Data extracted from a collection
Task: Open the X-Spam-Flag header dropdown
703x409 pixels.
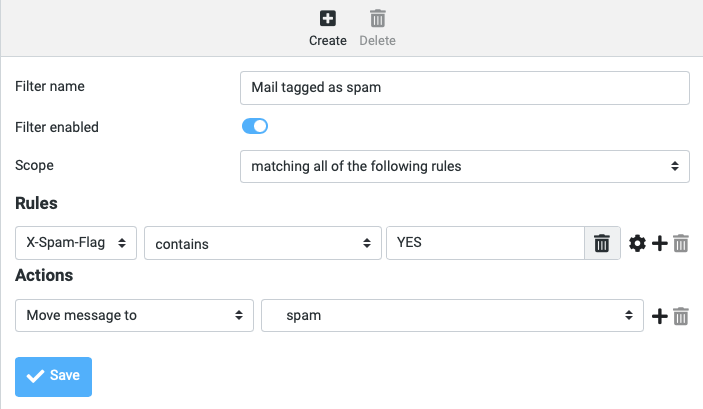Action: pyautogui.click(x=76, y=243)
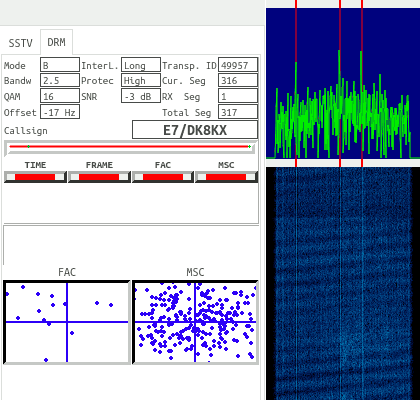The image size is (420, 400).
Task: Click the FAC status indicator bar
Action: click(163, 177)
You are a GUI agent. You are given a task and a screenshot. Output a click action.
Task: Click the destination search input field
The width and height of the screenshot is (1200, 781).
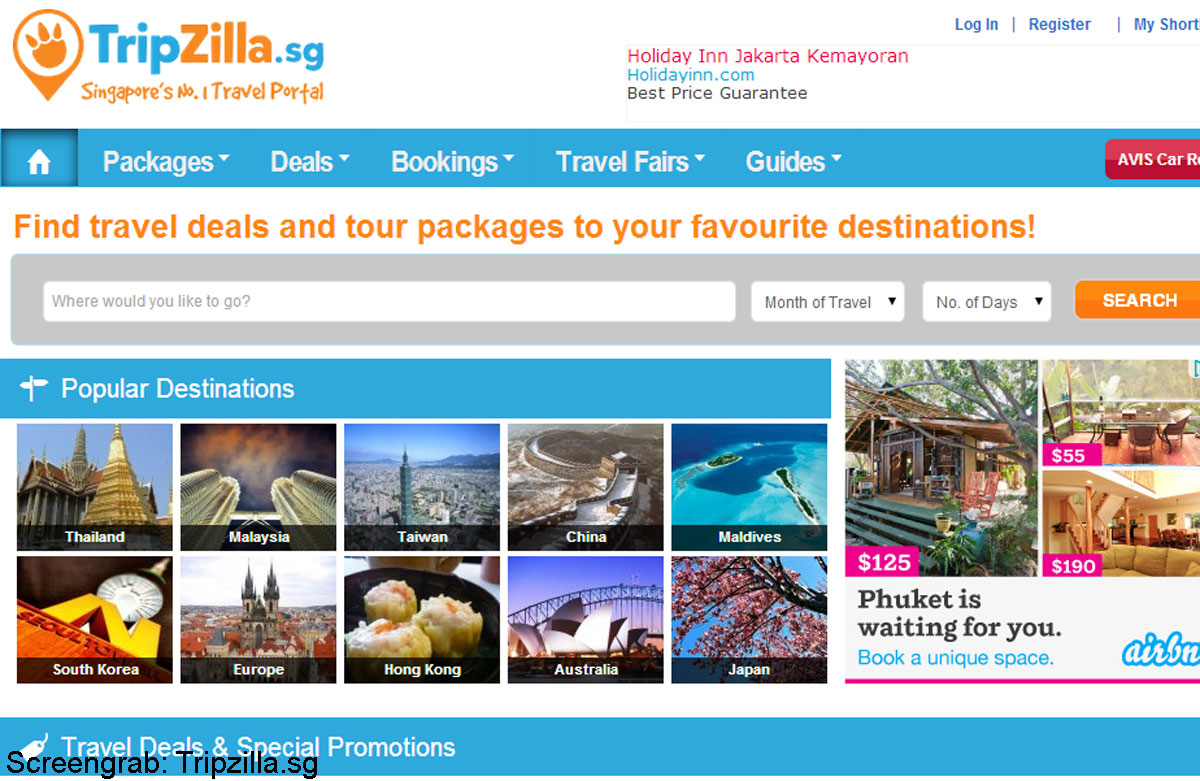(389, 301)
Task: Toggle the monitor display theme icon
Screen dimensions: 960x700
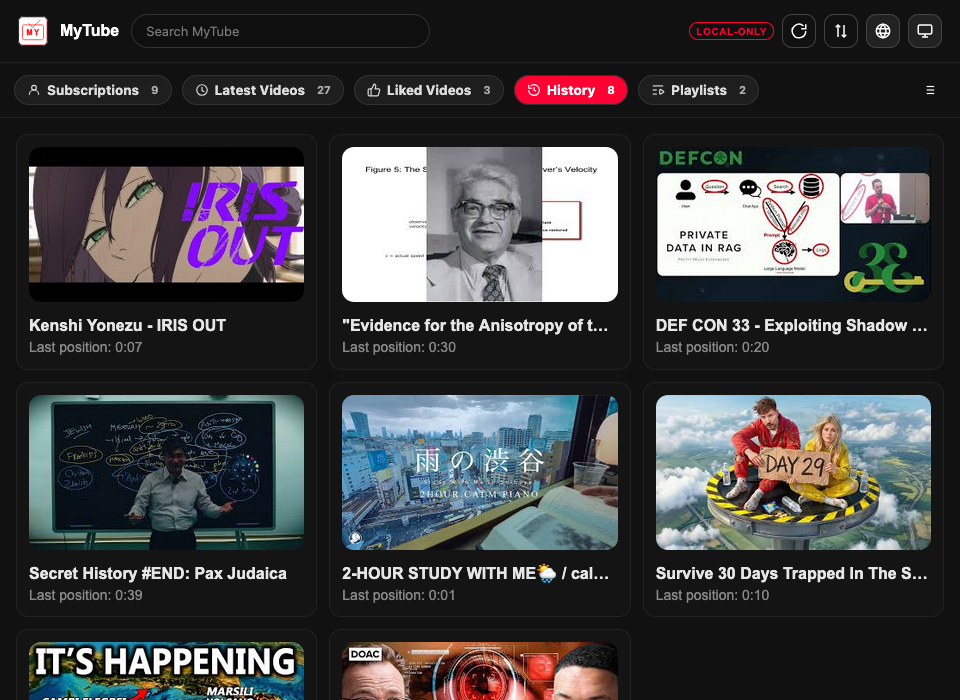Action: click(x=924, y=31)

= WHAT IS BEING ASKED =
Please repeat each record exactly and keep every picture out of the copy.

= TASK RESULT =
Task: Open the X-Spam-Flag header dropdown
703x409 pixels.
Action: pyautogui.click(x=76, y=243)
The image size is (420, 400).
Task: Click the FAC status indicator bar
Action: click(163, 177)
You are a GUI agent. You are given a task and a screenshot. Output a click action.
Task: Click the destination search input field
The width and height of the screenshot is (1200, 781).
(389, 301)
Task: Toggle the monitor display theme icon
Screen dimensions: 960x700
Action: click(x=924, y=31)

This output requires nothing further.